With no clear winner emerging and perhaps days more to wait, social media hummed with unverified claims by both candidates’ supporters, which rights groups called dangerous in a country with a history of political violence.
Even the official count was sluggish, adding to impatience. “We’re not moving as fast as we should,” electoral commission chair Wafula Chebukati said.
That surprised a senior electoral expert who has observed the election and told the AP that “looking at things right now, they should have no problem finishing by the constitutional limit” of seven days after the vote. The expert spoke on condition of anonymity without authorisation to speak publicly.
“You want to move as fast as the speed of trust,” the expert said, adding that “this is going much smoother than we anticipated, and that’s a good thing”. They suggested posting a spreadsheet to make it easier to see the numbers from the more than 46,000 results forms posted from around the country.
The public posting of the forms was meant to be a groundbreaking exercise in transparency for the electoral commission, which is under pressure after the high court cited irregularities and overturned the results of the previous presidential election in 2017, a first in Africa. Kenyatta won the new vote after Odinga boycotted it.
The commission chair even appeared to tease local media houses a day after the election, saying they were “behind” in tallying.
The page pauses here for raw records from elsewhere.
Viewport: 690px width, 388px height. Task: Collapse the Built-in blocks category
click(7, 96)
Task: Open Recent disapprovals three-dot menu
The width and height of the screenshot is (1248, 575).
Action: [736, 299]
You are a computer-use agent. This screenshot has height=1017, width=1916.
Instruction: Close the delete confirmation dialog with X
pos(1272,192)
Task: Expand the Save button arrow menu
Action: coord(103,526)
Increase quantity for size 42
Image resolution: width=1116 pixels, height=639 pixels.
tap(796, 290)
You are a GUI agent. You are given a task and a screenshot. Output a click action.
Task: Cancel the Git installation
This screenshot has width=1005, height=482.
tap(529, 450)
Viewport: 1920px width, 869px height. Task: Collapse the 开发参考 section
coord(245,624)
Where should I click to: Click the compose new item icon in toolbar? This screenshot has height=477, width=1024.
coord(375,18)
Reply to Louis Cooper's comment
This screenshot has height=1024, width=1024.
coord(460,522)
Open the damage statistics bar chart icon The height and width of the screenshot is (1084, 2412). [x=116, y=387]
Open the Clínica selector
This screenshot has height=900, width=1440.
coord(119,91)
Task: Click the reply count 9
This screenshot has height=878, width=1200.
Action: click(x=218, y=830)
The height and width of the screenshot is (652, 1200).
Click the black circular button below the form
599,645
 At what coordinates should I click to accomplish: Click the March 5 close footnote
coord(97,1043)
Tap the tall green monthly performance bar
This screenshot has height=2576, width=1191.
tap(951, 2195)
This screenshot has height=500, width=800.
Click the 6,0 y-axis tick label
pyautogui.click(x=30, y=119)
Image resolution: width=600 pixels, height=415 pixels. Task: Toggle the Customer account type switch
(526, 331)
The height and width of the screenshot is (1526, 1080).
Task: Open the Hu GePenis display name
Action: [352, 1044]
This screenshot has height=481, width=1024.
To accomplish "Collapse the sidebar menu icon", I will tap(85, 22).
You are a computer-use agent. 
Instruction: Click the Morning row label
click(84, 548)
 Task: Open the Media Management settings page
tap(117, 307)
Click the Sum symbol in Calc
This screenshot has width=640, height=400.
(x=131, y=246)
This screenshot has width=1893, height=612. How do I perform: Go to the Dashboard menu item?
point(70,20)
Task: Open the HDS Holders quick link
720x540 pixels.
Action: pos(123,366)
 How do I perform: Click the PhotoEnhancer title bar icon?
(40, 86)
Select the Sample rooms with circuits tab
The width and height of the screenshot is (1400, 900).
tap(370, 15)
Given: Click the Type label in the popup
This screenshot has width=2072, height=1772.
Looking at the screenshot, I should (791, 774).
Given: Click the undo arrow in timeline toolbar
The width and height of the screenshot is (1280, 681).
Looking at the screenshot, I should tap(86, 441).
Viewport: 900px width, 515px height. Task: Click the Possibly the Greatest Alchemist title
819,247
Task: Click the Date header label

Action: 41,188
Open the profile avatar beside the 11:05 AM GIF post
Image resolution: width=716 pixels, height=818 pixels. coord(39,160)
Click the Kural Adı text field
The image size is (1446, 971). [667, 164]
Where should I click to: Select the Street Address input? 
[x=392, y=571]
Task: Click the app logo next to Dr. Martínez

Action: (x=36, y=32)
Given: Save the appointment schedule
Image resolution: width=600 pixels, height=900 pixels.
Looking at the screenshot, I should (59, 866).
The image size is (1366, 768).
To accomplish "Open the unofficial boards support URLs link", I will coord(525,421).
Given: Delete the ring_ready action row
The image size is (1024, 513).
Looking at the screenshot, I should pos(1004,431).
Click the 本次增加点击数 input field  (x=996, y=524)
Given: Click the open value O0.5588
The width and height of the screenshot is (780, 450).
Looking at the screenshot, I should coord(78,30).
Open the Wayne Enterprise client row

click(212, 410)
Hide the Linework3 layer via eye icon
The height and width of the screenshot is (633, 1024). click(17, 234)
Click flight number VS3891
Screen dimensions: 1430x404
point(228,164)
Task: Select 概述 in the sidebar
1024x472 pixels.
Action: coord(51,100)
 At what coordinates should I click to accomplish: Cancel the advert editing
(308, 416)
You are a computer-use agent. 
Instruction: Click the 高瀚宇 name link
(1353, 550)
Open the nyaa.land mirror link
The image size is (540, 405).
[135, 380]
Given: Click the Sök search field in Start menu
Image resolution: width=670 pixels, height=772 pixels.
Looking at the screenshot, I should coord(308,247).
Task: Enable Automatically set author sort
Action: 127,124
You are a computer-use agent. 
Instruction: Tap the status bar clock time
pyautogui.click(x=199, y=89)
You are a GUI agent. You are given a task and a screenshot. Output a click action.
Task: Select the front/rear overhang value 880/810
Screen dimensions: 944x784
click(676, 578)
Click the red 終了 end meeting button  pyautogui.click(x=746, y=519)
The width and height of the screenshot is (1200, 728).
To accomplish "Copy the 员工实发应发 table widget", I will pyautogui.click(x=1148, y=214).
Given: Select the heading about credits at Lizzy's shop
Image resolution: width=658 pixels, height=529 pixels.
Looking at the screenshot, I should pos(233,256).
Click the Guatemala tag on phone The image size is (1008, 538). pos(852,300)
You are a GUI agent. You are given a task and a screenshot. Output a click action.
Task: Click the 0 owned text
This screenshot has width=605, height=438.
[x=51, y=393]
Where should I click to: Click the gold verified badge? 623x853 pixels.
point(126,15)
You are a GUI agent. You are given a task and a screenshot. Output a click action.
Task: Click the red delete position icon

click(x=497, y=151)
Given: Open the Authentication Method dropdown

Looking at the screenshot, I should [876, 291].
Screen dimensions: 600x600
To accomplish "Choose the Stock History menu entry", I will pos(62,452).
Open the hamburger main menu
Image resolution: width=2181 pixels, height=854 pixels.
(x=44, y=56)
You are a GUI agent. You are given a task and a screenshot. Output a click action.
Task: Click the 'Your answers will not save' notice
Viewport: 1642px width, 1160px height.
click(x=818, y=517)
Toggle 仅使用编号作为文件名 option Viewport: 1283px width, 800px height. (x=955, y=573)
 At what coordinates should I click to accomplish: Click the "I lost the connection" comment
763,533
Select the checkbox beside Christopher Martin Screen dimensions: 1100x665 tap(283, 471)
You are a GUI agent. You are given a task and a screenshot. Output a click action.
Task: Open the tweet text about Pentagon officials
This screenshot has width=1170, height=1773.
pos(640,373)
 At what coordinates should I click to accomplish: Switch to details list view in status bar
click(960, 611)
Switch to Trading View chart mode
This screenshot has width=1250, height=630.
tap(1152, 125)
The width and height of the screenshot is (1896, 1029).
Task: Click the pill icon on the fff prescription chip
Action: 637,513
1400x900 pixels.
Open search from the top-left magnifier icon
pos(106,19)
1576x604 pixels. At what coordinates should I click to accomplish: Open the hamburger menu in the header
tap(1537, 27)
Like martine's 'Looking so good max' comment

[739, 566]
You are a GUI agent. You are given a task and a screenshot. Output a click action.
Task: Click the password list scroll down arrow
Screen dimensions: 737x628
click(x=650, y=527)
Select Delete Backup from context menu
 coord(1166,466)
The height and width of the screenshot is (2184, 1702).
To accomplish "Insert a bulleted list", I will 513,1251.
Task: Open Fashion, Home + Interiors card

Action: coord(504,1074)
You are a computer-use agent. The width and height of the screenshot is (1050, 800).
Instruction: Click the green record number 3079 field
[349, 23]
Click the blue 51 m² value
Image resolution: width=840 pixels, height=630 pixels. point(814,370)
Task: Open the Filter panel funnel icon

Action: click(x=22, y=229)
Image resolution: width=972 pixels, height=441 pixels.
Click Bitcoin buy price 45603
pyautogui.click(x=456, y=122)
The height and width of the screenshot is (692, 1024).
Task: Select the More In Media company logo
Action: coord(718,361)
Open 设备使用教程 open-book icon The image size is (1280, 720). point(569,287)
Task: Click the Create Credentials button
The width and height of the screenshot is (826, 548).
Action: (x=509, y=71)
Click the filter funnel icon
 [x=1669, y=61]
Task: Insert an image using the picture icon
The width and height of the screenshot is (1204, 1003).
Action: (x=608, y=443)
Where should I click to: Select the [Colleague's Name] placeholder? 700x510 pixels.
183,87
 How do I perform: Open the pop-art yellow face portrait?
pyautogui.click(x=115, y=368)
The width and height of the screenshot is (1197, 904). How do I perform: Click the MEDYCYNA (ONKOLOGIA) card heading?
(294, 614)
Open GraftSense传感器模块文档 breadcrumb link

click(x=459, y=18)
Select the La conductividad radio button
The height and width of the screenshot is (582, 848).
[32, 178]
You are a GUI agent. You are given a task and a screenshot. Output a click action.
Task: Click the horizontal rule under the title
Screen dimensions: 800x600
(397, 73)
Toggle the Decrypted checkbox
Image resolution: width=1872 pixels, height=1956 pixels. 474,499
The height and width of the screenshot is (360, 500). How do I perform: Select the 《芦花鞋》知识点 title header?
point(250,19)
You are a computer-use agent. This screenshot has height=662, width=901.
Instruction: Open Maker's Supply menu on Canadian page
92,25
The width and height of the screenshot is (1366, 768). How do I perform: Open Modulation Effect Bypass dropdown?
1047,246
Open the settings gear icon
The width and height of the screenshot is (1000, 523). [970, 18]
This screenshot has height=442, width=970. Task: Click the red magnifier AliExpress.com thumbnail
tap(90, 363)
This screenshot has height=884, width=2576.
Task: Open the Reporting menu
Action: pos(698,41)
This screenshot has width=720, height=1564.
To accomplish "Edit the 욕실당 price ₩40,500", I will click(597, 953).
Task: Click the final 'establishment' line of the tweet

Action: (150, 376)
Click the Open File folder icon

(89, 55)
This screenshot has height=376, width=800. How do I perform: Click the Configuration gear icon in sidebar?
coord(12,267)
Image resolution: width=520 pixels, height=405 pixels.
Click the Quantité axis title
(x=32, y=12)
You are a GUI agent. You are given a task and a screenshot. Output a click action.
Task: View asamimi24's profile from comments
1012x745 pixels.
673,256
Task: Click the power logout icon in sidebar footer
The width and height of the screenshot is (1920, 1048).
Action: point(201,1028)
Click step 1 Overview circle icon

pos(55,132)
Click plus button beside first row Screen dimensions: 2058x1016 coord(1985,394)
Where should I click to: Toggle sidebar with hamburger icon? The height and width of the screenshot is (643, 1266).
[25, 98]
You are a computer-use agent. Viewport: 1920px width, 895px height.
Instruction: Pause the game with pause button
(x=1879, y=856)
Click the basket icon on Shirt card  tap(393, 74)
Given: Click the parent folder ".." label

To win outright, a candidate needs more than half of all votes and at least 25% of the votes in more than half of Kenya’s 47 counties. No outright winner means a run-off election within 30 days.
Seeking answers, some Kenyans have turned to counting a far smaller set of results forms, also published by the electoral commission, for 291 constituencies. Almost 80% of them were posted as of Friday night.
Turnout dipped sharply in this election, to 65%, as some Kenyans expressed weariness with seeing long-familiar political leaders on the ballot and frustration with economic issues including widespread corruption and rising prices.